EXERCISE :: A complete and exact copy of the data below is the task.

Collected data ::

·····

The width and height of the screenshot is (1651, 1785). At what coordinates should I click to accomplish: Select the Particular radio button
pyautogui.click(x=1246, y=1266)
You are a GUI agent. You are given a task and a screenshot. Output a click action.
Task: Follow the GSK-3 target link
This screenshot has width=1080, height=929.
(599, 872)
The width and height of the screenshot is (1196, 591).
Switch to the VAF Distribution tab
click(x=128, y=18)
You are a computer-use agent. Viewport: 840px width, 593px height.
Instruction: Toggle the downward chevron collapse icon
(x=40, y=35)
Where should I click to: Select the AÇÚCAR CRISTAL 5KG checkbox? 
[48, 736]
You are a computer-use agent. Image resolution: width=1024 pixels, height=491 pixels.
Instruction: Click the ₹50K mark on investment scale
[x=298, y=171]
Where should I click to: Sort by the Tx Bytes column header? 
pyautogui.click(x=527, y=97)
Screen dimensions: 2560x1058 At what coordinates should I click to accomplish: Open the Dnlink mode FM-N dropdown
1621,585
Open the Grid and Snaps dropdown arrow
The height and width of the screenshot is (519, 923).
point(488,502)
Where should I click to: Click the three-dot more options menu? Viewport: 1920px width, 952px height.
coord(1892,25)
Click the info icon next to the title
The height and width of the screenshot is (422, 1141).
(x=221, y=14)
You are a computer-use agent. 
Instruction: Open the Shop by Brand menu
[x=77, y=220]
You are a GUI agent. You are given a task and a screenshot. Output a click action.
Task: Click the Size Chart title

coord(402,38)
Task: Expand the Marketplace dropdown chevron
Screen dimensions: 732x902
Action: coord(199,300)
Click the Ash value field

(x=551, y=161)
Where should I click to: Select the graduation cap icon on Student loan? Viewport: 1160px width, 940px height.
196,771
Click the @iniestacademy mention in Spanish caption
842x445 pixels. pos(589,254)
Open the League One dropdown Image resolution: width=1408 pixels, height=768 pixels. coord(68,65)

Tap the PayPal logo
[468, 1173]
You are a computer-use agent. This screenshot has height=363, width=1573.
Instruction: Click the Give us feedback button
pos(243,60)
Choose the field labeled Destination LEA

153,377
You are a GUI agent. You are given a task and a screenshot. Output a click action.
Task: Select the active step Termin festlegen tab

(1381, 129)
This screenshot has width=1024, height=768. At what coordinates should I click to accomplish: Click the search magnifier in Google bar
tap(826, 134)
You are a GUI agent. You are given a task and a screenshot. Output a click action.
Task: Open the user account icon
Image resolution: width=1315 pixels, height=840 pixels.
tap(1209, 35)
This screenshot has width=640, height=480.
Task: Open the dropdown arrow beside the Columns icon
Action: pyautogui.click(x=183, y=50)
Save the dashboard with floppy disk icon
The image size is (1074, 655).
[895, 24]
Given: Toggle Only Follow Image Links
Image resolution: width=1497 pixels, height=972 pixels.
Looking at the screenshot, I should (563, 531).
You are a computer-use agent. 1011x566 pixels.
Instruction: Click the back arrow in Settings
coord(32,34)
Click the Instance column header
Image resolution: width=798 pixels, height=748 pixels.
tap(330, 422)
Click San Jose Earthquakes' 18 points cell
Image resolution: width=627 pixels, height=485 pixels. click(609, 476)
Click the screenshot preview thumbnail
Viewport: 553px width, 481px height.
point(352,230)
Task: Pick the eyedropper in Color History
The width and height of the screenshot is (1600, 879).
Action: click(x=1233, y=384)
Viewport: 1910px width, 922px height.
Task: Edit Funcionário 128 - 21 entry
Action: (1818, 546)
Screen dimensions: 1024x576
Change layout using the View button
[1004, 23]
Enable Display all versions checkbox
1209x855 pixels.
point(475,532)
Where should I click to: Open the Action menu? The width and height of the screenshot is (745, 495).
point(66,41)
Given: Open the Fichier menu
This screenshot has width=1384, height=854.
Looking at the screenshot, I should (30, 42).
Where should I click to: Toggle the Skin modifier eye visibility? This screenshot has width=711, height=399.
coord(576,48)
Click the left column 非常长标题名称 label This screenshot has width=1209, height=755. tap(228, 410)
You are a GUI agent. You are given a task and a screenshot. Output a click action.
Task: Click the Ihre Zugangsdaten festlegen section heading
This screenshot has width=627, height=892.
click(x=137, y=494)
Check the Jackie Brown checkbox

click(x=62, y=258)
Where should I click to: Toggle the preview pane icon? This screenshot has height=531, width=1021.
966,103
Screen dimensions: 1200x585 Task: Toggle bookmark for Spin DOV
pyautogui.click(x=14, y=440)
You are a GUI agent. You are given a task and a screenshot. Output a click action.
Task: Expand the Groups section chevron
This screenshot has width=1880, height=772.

·····

COMPLETED EXERCISE ::
The width and height of the screenshot is (1651, 1785). At what coordinates should I click to accomplish: Select the Particular radio button
pyautogui.click(x=1246, y=1266)
You are a GUI agent. You are given a task and a screenshot. Output a click action.
Task: Follow the GSK-3 target link
This screenshot has width=1080, height=929.
(599, 872)
The width and height of the screenshot is (1196, 591).
Switch to the VAF Distribution tab
click(x=128, y=18)
You are a computer-use agent. Viewport: 840px width, 593px height.
Instruction: Toggle the downward chevron collapse icon
(x=40, y=35)
Where should I click to: Select the AÇÚCAR CRISTAL 5KG checkbox? 
[48, 736]
You are a computer-use agent. Image resolution: width=1024 pixels, height=491 pixels.
Instruction: Click the ₹50K mark on investment scale
[x=298, y=171]
Where should I click to: Sort by the Tx Bytes column header? 
pyautogui.click(x=527, y=97)
Screen dimensions: 2560x1058 At what coordinates should I click to accomplish: Open the Dnlink mode FM-N dropdown
1621,585
Open the Grid and Snaps dropdown arrow
The height and width of the screenshot is (519, 923).
point(488,502)
Where should I click to: Click the three-dot more options menu? Viewport: 1920px width, 952px height.
coord(1892,25)
Click the info icon next to the title
The height and width of the screenshot is (422, 1141).
(x=221, y=14)
You are a computer-use agent. 
Instruction: Open the Shop by Brand menu
[x=77, y=220]
You are a GUI agent. You are given a task and a screenshot. Output a click action.
Task: Click the Size Chart title

coord(402,38)
Task: Expand the Marketplace dropdown chevron
Screen dimensions: 732x902
Action: coord(199,300)
Click the Ash value field

(x=551, y=161)
Where should I click to: Select the graduation cap icon on Student loan? Viewport: 1160px width, 940px height.
196,771
Click the @iniestacademy mention in Spanish caption
842x445 pixels. pos(589,254)
Open the League One dropdown Image resolution: width=1408 pixels, height=768 pixels. coord(68,65)

Tap the PayPal logo
[468, 1173]
You are a computer-use agent. This screenshot has height=363, width=1573.
Instruction: Click the Give us feedback button
pos(243,60)
Choose the field labeled Destination LEA

153,377
You are a GUI agent. You are given a task and a screenshot. Output a click action.
Task: Select the active step Termin festlegen tab

(1381, 129)
This screenshot has width=1024, height=768. At what coordinates should I click to accomplish: Click the search magnifier in Google bar
tap(826, 134)
You are a GUI agent. You are given a task and a screenshot. Output a click action.
Task: Open the user account icon
Image resolution: width=1315 pixels, height=840 pixels.
tap(1209, 35)
This screenshot has width=640, height=480.
Task: Open the dropdown arrow beside the Columns icon
Action: pyautogui.click(x=183, y=50)
Save the dashboard with floppy disk icon
The image size is (1074, 655).
[895, 24]
Given: Toggle Only Follow Image Links
Image resolution: width=1497 pixels, height=972 pixels.
Looking at the screenshot, I should (563, 531).
You are a computer-use agent. 1011x566 pixels.
Instruction: Click the back arrow in Settings
coord(32,34)
Click the Instance column header
Image resolution: width=798 pixels, height=748 pixels.
tap(330, 422)
Click San Jose Earthquakes' 18 points cell
Image resolution: width=627 pixels, height=485 pixels. click(609, 476)
Click the screenshot preview thumbnail
Viewport: 553px width, 481px height.
point(352,230)
Task: Pick the eyedropper in Color History
The width and height of the screenshot is (1600, 879).
Action: click(x=1233, y=384)
Viewport: 1910px width, 922px height.
Task: Edit Funcionário 128 - 21 entry
Action: (1818, 546)
Screen dimensions: 1024x576
Change layout using the View button
[1004, 23]
Enable Display all versions checkbox
1209x855 pixels.
point(475,532)
Where should I click to: Open the Action menu? The width and height of the screenshot is (745, 495).
point(66,41)
Given: Open the Fichier menu
This screenshot has width=1384, height=854.
Looking at the screenshot, I should (30, 42).
Where should I click to: Toggle the Skin modifier eye visibility? This screenshot has width=711, height=399.
coord(576,48)
Click the left column 非常长标题名称 label This screenshot has width=1209, height=755. tap(228, 410)
You are a GUI agent. You are given a task and a screenshot. Output a click action.
Task: Click the Ihre Zugangsdaten festlegen section heading
This screenshot has width=627, height=892.
click(x=137, y=494)
Check the Jackie Brown checkbox

click(x=62, y=258)
Where should I click to: Toggle the preview pane icon? This screenshot has height=531, width=1021.
966,103
Screen dimensions: 1200x585 Task: Toggle bookmark for Spin DOV
pyautogui.click(x=14, y=440)
You are a GUI agent. You are given a task and a screenshot. Output a click action.
Task: Expand the Groups section chevron
This screenshot has width=1880, height=772.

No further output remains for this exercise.